SELECTED EXTRACT -
<<<<

Friday, May 1, 2020

Live music is not permitted

Today, as expected, Governor Holcomb issued Executive Order 20-26.  As much could be said about this new executive order as about its predecessors (the executive orders to which it is meant to be an update), but for tonight, I will only write: What is Paragraph 10(d) supposed to be?

Later this month (though precisely when that will be depends on the location), this new executive order will finally permit restaurants in Indiana to reopen ... under certain restrictions.  Paragraph 10 of the order identifies those requirements.  It is easy enough to see what the purposes of most of the requirements are, but I do not yet understand what Paragraph 10(d) is supposed to accomplish.  It reads, "Live music is not permitted."  This, keep in mind, is one of the COVID-19 suppressing measures that is to be imposed on restaurants in Indiana once they have been suffered to reopen.  Though restaurants will be open, live music there will not be permitted, so as to better restrain the spread of the virus.

Perhaps someone has discovered that COVID-19 thrives in the presence of live music.  It is a novel virus, after all.  Maybe I should not find it so surprising to consider that it might have such an unusual characteristic.

>>>>

[Excerpts from a dataset]
<<<<

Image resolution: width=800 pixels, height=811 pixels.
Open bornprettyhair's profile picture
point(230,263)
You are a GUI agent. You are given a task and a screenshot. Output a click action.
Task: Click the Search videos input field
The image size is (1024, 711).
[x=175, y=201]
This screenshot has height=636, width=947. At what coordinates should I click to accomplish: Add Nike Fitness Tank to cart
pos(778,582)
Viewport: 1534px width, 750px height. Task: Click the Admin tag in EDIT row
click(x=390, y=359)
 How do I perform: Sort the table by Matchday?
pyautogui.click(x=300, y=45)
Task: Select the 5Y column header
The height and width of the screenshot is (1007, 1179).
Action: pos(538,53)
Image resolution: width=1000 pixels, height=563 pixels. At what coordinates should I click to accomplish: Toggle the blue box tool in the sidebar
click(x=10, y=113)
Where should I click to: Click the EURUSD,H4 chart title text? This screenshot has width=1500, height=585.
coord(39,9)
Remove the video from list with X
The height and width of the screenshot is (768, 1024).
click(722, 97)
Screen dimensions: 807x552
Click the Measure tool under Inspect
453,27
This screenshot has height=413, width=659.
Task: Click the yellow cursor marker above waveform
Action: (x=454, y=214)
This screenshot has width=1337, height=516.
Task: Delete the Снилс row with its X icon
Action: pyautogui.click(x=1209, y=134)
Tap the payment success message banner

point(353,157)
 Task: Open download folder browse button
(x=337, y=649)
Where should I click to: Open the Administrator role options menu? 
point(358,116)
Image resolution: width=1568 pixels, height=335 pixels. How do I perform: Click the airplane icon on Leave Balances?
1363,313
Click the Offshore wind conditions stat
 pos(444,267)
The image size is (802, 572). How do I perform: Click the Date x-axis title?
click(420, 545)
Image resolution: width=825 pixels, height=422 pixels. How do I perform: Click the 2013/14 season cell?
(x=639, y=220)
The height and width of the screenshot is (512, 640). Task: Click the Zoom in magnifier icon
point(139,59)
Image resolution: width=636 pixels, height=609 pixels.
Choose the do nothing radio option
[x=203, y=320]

>>>>

ACTIVITIES -
A – Return the part of the post on the Indiana executive order that starts at "Friday, May 1, 2020" and ends at "supposed to be?".
B – In the post on the Indiana executive order, what number does the order Governor Holcomb issued carry?

RESULTS IN ORDER -
A –
Friday, May 1, 2020

Live music is not permitted

Today, as expected, Governor Holcomb issued Executive Order 20-26.  As much could be said about this new executive order as about its predecessors (the executive orders to which it is meant to be an update), but for tonight, I will only write: What is Paragraph 10(d) supposed to be?

B – Executive Order 20-26